In most of the institutions in Exhibit 3, breakout lobbying communications were coming from several sectors at the same time. This can be seen in Exhibit 4, a breakdown of the sectors with higher-than-average lobbying of Finance Canada in August ISED , taken from LobbyIQ’s institutions-dashboard for Finance Canada. What this exhibit shows in the “movers table” is that there was a large and diverse set of sectors who had higher-than-usual lobby communication filings with Finance Canada last month (i.e. they were above their twelve-month average).
This kind of broad-based increase in communication with an institution usually indicates that the policy issues under the purview of this specific government institution were more relevant than usual, often because specific policy initiates.
While Finance Canada’s higher-than-usual lobbying appears to have been driven by many sectors, there are usually some institutions where just one or two sectors (or even just one or two individual organizations) are behind an observed breakout in lobbying communication filings. Those cases are particularly interesting because they may indicate more focused narrowly-targeted lobbying campaigns. Let’s therefore have a closer look at those.
3. August’s Institution-Sector Outliers
Which institutions saw unusually high lobbying activity accounted for by only one or two sectors’ lobbying? To answer this question, we run our workhorse model of lobbying at the level of the institution-sector pair (roughly 1 million observations across 15 years of monthly data).
Exhibit 5 confirms that August’s excess lobbying (i.e. institutions listed in Exhibit 3) tended on average to be fairly broad-based in the sense that none of the pair-specific Excess-numbers in Exhibit 5 really come close to fully accounting for any one sector’s aggregated Excess displayed in Exhibit 3. However, a few interesting pairs do come close, including Telecommunications firms’ meetings with ISED, Banking and Pipeline transportation firms’ meetings with Finance Canada, and Electric power generation firms’ meetings with NRCan.
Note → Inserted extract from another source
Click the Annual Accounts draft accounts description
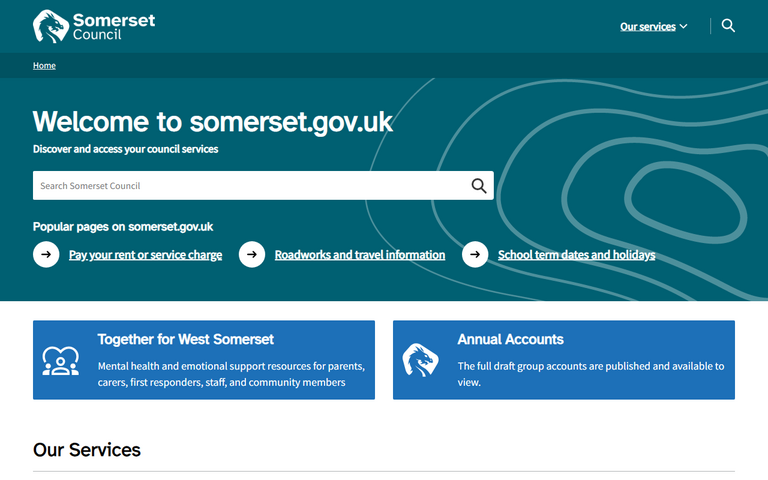This screenshot has height=480, width=768. 590,374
Comparing Exhibit 5 to last month (where it was Exhibit 6), we see some continuity but also some significant change. August’s increased meetings in the Telecommunications-ISED, Banking-FIN, and Pipeline-FIN pairs are all continuations from already higher-than usual activity in July; so is Newspaper publishers’ continued increased meetings with Canadian Heritage, presumably in relation to Bill C-18. In contrast, Electric power generation firms’ meetings with NRCan are new in August, and several pairs that were prominent in July have disappeared from August’s list. See here for a comparison:
4. August’s Institution-Organization Outliers
To identify potential narrowly-targeted lobbying campaigns, we go beyond institution-sector pairs and run our outlier analysis at the more fine-grained institution-organization pair (5+ million observations across 15 years of monthly data). Exhibit 6 displays the outlier pairs that get flagged by this exercise.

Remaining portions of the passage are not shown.